I’m grateful for 2022. But, weirdly, a few times during this year when something really good happened, it maybe didn’t have the same height of reward that it may have had in the past, what with context of 2022 and all. You try to decide the value of something and talk yourself into it being really good. Maybe it’s like mistaking Braum’s for Brahms, or it may have sort of been like the comfort and privilege of being the first person to use a freshly placed port-a-potty.
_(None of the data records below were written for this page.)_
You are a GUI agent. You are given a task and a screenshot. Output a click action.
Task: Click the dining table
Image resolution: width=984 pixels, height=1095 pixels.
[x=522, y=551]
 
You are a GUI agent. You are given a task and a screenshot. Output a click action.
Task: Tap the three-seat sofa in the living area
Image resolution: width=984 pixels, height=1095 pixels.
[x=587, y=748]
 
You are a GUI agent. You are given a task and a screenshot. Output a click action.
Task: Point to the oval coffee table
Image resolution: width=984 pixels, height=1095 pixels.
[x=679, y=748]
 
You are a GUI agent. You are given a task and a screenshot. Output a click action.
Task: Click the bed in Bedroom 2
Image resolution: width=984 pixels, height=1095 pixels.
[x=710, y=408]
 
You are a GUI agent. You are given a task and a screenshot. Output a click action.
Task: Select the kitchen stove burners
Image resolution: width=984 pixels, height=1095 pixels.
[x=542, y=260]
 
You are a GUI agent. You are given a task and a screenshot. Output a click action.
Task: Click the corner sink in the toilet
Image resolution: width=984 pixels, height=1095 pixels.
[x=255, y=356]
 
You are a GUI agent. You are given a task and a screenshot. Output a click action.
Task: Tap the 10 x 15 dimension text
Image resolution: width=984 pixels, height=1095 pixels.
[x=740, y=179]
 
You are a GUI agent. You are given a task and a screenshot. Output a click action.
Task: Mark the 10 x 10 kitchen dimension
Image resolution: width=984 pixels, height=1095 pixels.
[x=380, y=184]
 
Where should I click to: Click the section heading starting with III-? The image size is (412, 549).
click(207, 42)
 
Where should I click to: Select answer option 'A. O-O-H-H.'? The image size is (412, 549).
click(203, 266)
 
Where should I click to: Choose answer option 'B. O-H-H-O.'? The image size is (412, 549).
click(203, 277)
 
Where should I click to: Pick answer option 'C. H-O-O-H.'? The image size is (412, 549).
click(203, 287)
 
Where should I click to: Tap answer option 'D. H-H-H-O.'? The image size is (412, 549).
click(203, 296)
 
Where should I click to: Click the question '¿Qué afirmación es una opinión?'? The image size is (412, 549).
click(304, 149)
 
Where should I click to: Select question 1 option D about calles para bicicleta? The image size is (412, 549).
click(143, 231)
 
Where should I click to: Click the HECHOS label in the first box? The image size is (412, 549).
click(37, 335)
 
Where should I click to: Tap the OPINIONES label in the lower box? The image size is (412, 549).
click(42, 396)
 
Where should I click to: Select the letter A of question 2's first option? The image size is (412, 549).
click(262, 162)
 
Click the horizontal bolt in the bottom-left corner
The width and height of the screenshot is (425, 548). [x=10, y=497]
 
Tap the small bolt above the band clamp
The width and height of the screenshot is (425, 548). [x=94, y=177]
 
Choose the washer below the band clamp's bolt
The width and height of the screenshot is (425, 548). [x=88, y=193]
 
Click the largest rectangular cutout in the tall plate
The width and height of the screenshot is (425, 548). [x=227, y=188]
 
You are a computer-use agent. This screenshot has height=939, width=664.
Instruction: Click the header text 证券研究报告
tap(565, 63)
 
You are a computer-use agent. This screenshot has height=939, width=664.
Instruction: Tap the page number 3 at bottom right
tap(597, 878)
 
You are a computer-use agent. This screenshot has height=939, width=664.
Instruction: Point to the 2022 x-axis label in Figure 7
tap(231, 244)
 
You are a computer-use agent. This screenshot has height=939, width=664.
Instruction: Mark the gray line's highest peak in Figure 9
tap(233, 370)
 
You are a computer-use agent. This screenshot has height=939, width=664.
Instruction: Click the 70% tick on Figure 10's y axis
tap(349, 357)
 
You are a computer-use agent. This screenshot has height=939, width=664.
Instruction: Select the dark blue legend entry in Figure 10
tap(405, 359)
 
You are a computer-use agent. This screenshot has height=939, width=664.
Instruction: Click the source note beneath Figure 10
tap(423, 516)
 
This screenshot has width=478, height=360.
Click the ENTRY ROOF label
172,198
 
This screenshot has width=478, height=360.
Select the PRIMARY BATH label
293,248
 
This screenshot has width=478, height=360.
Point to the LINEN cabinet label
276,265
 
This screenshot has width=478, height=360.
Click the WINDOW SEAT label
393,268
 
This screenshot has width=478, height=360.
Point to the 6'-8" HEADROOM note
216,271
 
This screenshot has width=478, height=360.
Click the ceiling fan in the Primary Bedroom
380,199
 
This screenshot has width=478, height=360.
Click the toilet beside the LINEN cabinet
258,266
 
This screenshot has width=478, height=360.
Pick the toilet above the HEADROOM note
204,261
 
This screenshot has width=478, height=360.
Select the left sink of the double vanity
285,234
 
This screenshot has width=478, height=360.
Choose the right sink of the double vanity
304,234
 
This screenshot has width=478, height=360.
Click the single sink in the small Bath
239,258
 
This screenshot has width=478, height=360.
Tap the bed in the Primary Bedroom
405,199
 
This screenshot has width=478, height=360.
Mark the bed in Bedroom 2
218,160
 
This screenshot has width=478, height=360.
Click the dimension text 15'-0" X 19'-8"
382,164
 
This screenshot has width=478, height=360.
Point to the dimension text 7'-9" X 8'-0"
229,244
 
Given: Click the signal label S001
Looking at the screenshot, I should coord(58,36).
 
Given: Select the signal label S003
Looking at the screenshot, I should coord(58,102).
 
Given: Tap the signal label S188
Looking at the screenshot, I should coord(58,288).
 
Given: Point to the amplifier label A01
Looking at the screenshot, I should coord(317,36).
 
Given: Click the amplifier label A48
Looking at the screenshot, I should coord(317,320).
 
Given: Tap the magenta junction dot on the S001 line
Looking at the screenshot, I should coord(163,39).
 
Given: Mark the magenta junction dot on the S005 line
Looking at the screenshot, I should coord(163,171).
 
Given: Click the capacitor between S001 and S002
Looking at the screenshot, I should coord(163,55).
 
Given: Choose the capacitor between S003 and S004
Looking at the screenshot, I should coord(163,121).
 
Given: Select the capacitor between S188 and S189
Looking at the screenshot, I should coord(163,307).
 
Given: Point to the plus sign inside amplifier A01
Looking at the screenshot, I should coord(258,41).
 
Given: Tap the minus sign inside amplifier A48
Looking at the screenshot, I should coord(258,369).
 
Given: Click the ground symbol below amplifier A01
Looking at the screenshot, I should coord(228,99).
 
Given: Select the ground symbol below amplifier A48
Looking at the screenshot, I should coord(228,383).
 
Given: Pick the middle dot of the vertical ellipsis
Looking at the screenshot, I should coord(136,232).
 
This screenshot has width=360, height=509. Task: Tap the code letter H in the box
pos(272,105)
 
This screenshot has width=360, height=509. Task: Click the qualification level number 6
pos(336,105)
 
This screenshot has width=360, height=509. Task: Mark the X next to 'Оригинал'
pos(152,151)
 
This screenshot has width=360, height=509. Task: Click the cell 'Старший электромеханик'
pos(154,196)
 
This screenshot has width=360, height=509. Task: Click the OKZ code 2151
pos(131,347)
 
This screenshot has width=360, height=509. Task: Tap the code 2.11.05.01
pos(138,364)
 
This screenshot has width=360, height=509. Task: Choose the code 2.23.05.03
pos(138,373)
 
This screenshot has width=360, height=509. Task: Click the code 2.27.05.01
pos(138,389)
Very, very welcome in context. But every now and then, looking around, I find myself wanting to just lie on the floor in the dark listening to Bizarre Love Triangle or I dream of falling asleep hunched over a tabletop Defender game, a gathering mix of drool and Domino’s Pizza sauce beneath me, or hanging out with my friends watching barges go down the Rhine, all without a care in the universe, but here we are where we are. And, but, 2023 is going to be a banner year. Merry Christmas everyone – Christmas is real, Jesus died for us and is our Savior, and I know beyond a shadow of a doubt that Adriane wants to have you over for a party, no matter how far away you are, whatever the holiday. And I, totally, do, too! Hearts.